Note de M.M. F.-J. CRÉDOT et Th. SAMIN :
Aux termes de l’article L. 211-2, alinéa 2, du Code de la construction et de l’habitation « les associés [des sociétés civiles constituées en vue de la revente d’immeubles] sont tenus du passif social sur tous leurs biens à proportion de leurs droits sociaux. Les créanciers de la société ne peuvent poursuivre le paiement des dettes sociales contre un associé qu’après mise en demeure adressée à la société et restée infructueuse« .
Les associés ne sont tenus du passif social qu’en tant que débiteurs subsidiaires (Cass. 3e civ., 31 mai 1995).
Une caisse de crédit mutuel avait consenti à une société civile immobilière de construction-vente un prêt immobilier assorti de garanties hypothécaires et destiné au financement de l’acquisition de biens immobiliers.
Elle avait donné mainlevée des inscriptions à la suite de la vente des biens et du versement du prix sur le compte bancaire de la société. Celle-ci avait ultérieurement cessé de régler les échéances et, après mise en demeure, la caisse avait assigné en paiement du solde du prêt les deux associés, lesquels avaient mis en cause sa responsabilité.
Les juges du fond avaient débouté ceux-ci, considérant qu’ils ne pouvaient reprocher à la caisse d’avoir donné mainlevée des inscriptions sans avoir exigé le remboursement du prêt, au motif que les sommes provenant des ventes avaient été portées au crédit du compte bancaire de la société qui avait ainsi pu bénéficier du maintien du prêt. Certes, les associés ne pouvaient prétendre au bénéfice de l’article 2314 du Code civil selon lequel « la caution est déchargée, lorsque la subrogation aux droits, hypothèques et privilèges du créancier ne peut plus, par le fait de ce créancier, s’opérer en faveur de la caution« .
Leur responsabilité légale ne s’assimile pas à un cautionnement (Cass. com., 9 déc. 2008). S’ils ne sont pas liés contractuellement au créancier de la société, les associés peuvent agir reconventionnellement contre ce dernier qui les poursuit.

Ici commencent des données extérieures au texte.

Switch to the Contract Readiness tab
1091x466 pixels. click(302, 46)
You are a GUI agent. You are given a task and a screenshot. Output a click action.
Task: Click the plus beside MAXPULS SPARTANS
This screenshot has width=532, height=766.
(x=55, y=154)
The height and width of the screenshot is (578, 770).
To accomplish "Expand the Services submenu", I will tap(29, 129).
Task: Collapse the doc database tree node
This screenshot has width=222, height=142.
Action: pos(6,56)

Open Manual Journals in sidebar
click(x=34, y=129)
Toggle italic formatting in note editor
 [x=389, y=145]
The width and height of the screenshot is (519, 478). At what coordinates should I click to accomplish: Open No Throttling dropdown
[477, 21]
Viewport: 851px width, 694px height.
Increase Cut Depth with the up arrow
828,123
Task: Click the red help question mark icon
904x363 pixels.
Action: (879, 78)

Ainsi, une banque créancière a été condamnée à indemniser un associé en raison de la faute qu’elle avait commise en ayant accepté, dans des conditions suspectes, de verser des fonds destinés à la réalisation de travaux pour une société directement à celle-ci et non aux entrepreneurs comme initialement convenu, renonçant ainsi à exercer son contrôle sur l’affectation du crédit (CA Nîmes, 18 sept. 2003).

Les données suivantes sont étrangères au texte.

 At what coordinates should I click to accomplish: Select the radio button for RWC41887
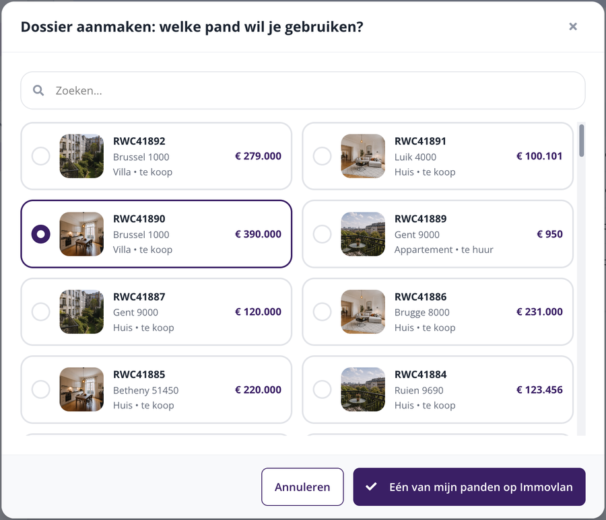pyautogui.click(x=40, y=311)
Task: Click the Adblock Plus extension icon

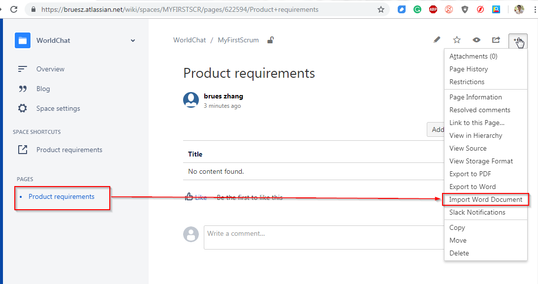Action: pyautogui.click(x=433, y=9)
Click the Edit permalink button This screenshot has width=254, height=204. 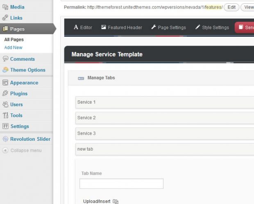pyautogui.click(x=231, y=7)
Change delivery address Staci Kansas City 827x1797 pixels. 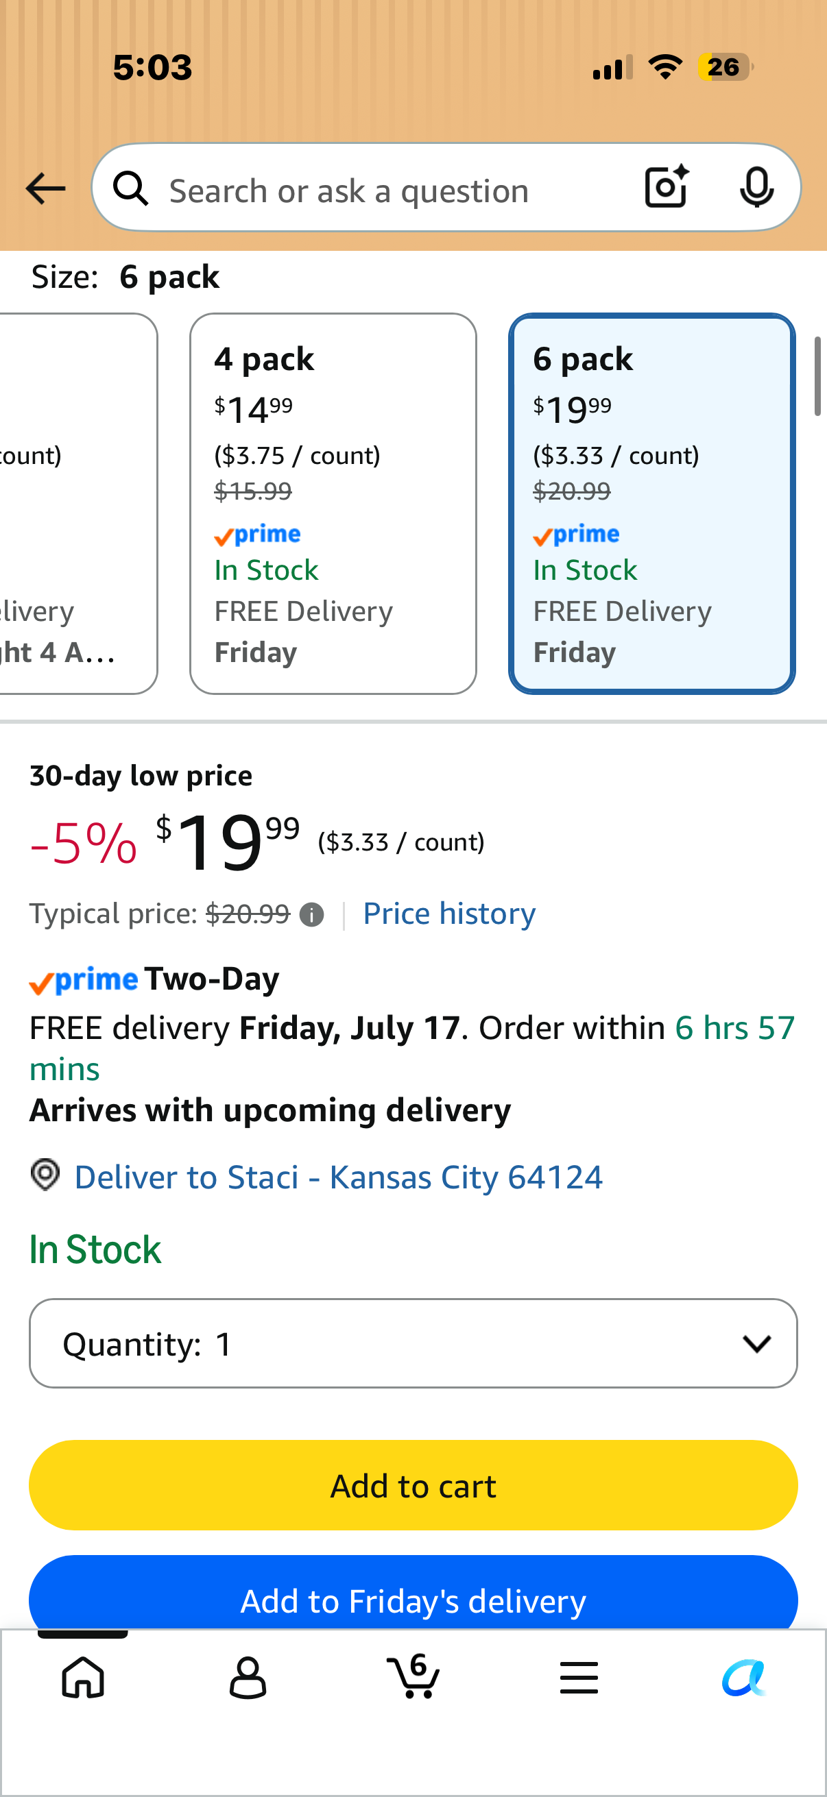click(x=338, y=1177)
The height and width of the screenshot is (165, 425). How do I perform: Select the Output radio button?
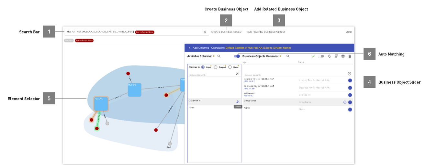[x=216, y=67]
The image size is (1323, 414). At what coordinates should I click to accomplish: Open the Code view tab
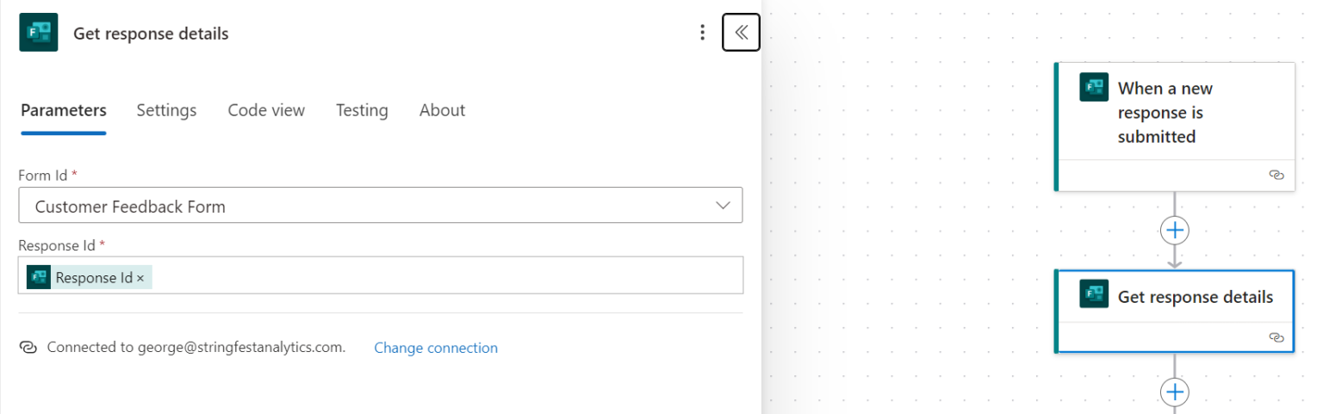(x=266, y=110)
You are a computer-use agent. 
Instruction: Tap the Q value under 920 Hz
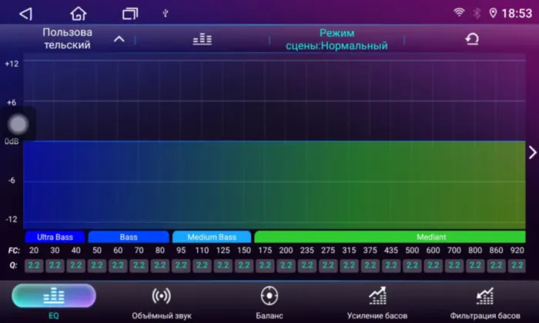point(517,265)
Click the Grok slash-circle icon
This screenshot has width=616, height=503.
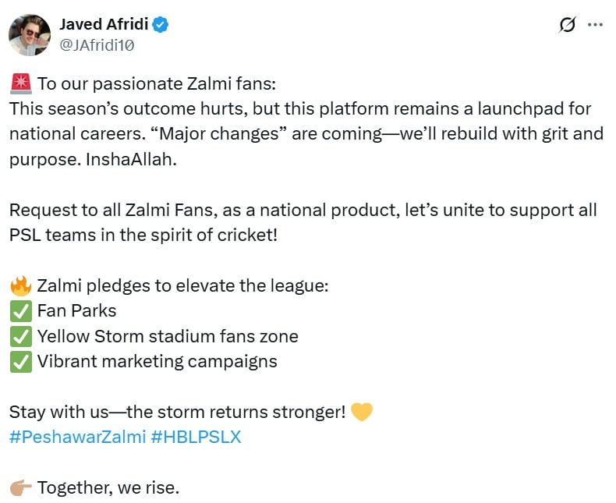tap(568, 25)
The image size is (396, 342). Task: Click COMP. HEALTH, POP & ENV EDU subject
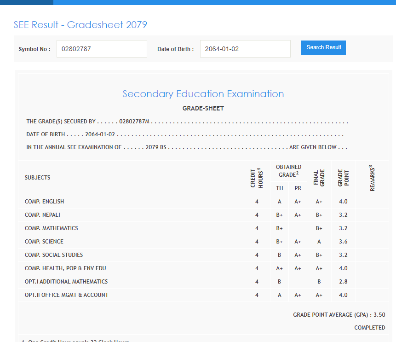[x=65, y=268]
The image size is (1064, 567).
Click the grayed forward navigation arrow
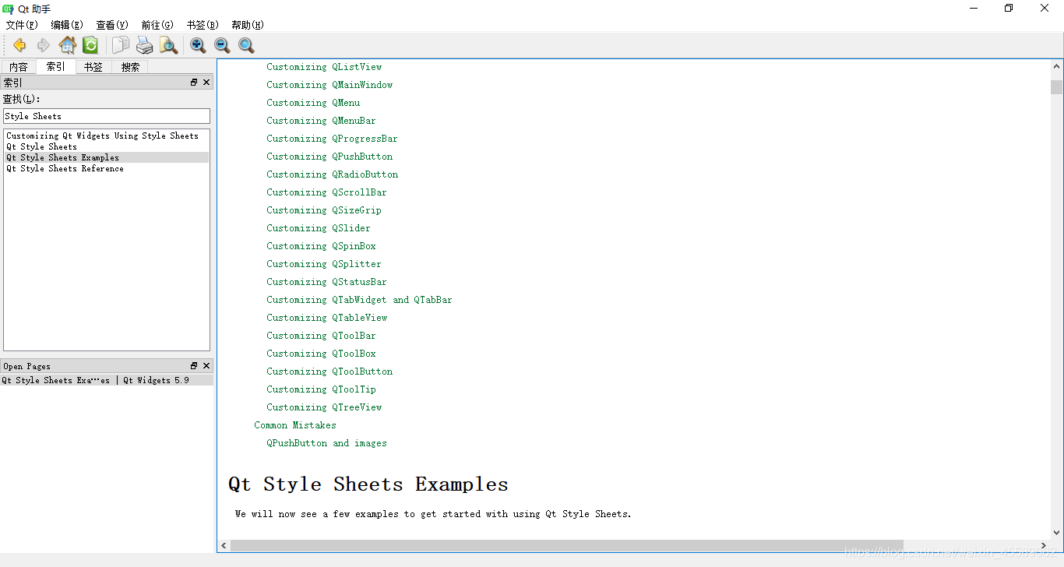tap(44, 44)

La cassation s’imposait : « attendu qu’en se déterminant par de tels motifs impropres à écarter à l’égard des associés la responsabilité de la caisse, la Cour d’appel, n’a pas donné de base légale à sa décision« .

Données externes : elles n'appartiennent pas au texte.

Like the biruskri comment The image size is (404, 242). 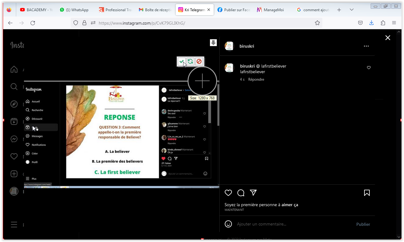[x=369, y=68]
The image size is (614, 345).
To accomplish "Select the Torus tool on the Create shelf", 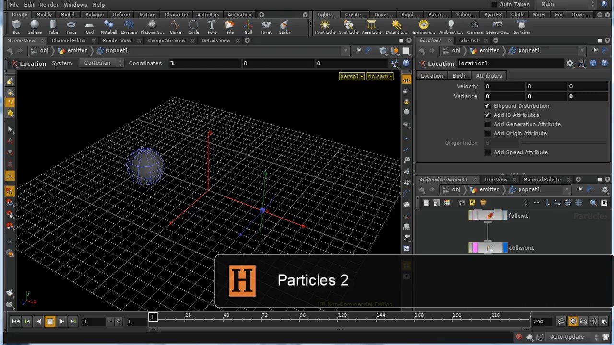I will coord(71,26).
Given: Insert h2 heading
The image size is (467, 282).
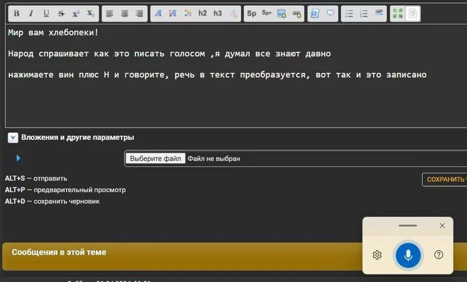Looking at the screenshot, I should (x=203, y=13).
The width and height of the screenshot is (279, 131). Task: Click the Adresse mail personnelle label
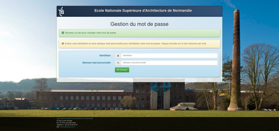click(96, 63)
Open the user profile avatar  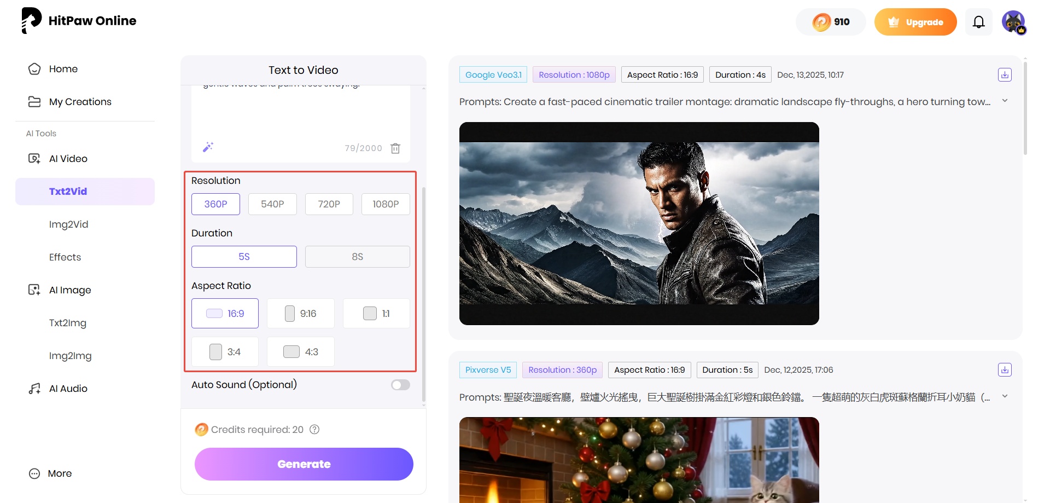(x=1013, y=22)
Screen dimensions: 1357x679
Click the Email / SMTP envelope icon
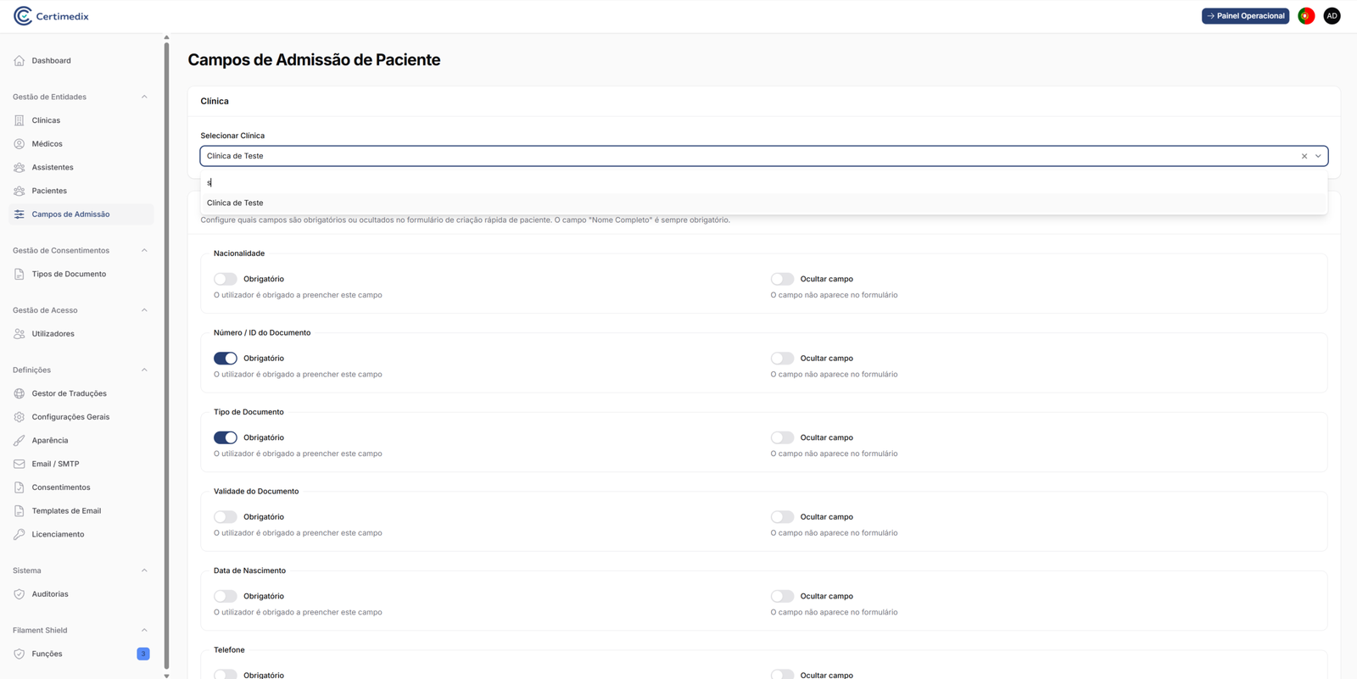20,464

Le fait que la mainlevée des garanties hypothécaires sans remboursement du prêt ait pu profiter à la société, dès lors que les fonds avaient été portés au crédit de son compte, ne pouvait exclure les conséquences préjudiciables pour les associés qui en résultaient. Il a été jugé qu’une caution hypothécaire pouvait valablement invoquer la perte du bénéfice de subrogation par le fait du créancier ayant, en accord avec la société en règlement judiciaire, assistée de son syndic, renoncé au nantissement commercial de caravanes (Cass. com., 17 mars 1992).